Он почти не докладывал, только обозначал: “Есть, товарищ полковник. Сделаем”, предоставляя объяснения своему помощнику, маленькому, кругленькому, лет сорока капитану, в допотопном пенсне на носу-кнопочке. Капитан имел физиономию самую тыловую, более всего он походил на бухгалтера, волей судьбы переодетого в военную форму. Впрочем, кого под конец второго года войны этим удивишь? Он создавал приятное впечатление — деловит, службу знает, на все готов ответ, где сразу доложит, где справится по записям в пухлой тетрадочке в самодельной обложке из двух кусков плексигласа от планшета.

— И я особо ставлю службе снабжения на вид, чтобы нашим частям, особенно медсанбату, больше не требовалось искать продфураж своими силами! — жестко сказал полковник, — Вам ясно?

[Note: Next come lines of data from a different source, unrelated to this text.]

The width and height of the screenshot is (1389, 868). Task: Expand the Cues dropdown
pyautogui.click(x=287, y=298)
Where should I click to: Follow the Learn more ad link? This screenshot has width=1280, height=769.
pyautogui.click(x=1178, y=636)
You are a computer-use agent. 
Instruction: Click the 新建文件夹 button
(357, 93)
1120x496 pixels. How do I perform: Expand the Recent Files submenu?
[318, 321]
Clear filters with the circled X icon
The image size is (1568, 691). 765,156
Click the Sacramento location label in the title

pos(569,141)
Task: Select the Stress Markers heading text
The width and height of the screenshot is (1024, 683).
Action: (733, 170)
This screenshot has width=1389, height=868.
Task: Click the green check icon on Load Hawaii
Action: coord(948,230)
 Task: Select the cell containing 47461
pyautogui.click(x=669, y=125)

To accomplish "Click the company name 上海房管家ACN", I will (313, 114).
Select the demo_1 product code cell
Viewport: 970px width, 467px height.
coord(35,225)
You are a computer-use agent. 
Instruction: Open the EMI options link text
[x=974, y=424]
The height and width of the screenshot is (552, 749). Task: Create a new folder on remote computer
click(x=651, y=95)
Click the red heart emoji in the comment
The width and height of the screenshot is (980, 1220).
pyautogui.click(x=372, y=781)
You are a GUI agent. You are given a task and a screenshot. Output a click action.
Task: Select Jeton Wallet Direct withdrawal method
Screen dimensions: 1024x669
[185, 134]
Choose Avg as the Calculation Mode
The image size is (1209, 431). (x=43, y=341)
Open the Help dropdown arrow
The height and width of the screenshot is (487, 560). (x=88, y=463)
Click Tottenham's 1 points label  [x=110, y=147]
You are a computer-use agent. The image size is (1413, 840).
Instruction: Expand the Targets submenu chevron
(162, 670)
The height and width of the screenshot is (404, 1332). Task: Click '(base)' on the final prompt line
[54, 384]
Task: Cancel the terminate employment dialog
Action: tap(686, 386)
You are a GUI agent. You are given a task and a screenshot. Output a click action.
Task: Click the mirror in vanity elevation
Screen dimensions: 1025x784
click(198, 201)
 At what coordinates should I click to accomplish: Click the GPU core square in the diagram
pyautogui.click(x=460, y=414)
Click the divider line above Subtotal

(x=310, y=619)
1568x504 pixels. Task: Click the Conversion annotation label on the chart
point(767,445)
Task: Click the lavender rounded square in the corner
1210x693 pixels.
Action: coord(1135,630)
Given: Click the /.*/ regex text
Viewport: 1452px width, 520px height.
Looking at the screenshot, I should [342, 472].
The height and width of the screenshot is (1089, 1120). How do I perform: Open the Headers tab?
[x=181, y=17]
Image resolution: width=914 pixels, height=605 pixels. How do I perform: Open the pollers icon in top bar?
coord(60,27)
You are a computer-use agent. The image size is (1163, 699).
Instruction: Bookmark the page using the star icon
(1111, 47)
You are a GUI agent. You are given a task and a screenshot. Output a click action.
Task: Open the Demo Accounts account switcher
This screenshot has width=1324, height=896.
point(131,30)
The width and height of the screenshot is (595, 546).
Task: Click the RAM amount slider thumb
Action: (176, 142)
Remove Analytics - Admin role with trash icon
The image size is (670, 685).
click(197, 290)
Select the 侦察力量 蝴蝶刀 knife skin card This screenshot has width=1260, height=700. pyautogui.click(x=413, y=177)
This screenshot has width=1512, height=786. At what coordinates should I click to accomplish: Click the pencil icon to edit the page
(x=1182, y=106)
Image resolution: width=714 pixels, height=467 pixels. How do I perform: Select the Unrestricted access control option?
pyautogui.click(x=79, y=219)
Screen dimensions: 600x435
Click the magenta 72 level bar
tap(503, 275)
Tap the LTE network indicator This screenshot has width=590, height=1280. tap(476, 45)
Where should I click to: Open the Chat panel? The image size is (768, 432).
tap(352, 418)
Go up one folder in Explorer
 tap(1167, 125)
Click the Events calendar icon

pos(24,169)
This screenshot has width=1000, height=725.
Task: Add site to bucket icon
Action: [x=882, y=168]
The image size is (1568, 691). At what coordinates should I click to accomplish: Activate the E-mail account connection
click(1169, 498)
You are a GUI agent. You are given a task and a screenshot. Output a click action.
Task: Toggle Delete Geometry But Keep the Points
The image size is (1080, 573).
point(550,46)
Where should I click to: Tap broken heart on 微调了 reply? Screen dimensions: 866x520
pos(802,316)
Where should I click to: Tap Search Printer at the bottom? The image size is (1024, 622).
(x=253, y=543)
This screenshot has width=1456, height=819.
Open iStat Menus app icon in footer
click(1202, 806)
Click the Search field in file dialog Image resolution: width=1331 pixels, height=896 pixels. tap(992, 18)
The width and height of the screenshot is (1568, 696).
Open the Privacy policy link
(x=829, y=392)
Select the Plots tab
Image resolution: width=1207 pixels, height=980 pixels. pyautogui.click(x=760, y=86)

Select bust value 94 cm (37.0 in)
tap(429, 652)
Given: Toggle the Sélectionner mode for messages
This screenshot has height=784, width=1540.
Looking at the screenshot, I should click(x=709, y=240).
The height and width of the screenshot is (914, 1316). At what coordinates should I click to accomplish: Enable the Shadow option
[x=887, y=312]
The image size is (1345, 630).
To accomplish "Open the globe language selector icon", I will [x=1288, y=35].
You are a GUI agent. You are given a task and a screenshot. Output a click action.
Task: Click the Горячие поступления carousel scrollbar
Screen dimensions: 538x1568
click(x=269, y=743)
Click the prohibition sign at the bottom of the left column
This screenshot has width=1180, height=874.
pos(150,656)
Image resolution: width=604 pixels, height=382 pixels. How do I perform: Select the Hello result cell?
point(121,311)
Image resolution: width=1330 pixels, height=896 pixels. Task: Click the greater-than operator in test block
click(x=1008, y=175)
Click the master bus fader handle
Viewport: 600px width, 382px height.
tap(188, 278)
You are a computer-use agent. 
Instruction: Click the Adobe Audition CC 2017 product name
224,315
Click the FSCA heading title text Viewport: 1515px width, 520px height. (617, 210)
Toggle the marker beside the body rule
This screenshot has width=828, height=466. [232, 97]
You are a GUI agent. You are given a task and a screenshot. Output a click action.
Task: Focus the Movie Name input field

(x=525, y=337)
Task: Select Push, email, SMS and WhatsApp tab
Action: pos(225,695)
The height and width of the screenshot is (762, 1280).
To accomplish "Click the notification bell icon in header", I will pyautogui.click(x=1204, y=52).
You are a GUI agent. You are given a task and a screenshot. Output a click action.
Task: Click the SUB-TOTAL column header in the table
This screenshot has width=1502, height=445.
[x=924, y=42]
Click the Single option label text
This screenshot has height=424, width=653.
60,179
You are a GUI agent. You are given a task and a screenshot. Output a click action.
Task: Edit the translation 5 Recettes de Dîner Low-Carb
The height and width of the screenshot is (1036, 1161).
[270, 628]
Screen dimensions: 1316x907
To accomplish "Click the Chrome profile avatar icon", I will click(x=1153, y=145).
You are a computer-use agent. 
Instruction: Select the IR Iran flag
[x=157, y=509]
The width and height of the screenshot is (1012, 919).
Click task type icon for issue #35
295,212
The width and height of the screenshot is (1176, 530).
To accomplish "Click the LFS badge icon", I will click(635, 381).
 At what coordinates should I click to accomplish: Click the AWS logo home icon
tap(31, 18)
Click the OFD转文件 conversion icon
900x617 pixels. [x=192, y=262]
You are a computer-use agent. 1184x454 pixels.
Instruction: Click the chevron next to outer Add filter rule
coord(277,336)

— Так точно, — откашлявшись, выдохнул зампотылу, — Фруктман, доложите, что с продуктами.

Капитан докладывал, иногда вежливо улыбался, мол все наладим, как же мы можем нашу самую важную службу оставить без довольствия.

Огнев слушал спокойно, но сам вид капитана с первых минут заставил его внутренне подобраться. Опыт еще довоенный ясно говорил ему, что этот вежливый офицер интендантской службы может доставить в будущем немало неприятностей. Видел он уже эту подчеркнутую любезность и деликатные улыбки, когда ездил перед войной по крымским санаториям с проверкой мобилизационной готовности. В одном таком санатории, где его очень уж ласково встречали, он, ни шагу не сделав к заранее накрытому столу, потребовал машину и из Ялты отбил очень жесткую телеграмму в Москву. Но сделали по ней выводы или нет, не знал до сих пор. До войны оставалось всего три недели. Без того не боевого, но очень ценного опыта, он пожалуй легко поддался бы на эту исполнительность и расторопность.

"Может, и впрямь, зря подозреваю? Или не зря? Не знает удержу в дружелюбности или глаза отводит? Цифрами сыплет бойко, но на фронте он человек новый. В тылу не сиделось, или не усидел? Что же ты за фрукт, товарищ Фруктман?"

На какое-то мгновение Алексей поймал на себе очень внимательный и неприязненный взгляд, брошенный поверх пенсне. Но только на мгновение, потому что капитан тут же снова подкупающе улыбнулся.

— Исключительно по недосмотру. С мясным пайком решим как можно скорее. Как говорится, комар носу не подточит. Я в хорошем смысле, разумеется. Но, однако же и повар у вас, товарищ майор медицинской службы. Артист! Сокровище, а не повар, глядите, как бы не переманили такого.

История с коровой, разумеется, не тянула на полноценное ЧП, в стесненных условиях продовольствие добывали еще и не такими способами. Но дивизионный прокурор, деликатно, с глазу на глаз, счел нужным добавить от себя:

— Вы все-таки приглядывайте за своим орлом, товарищ майор. Лучше, чтобы в случае чего, вы его одернули, чем мне потом арестовывать придется. Так-то он и боец хороший, и повар расторопный, но знали бы вы, сколько таких хороших да расторопных без своевременного пригляду в штрафных ротах пропадают.

Прокурор тоже был прислан в дивизию недавно, вместо предшественника, отправившегося на повышение. Но на фронте был с самого начала войны и навидался всякого.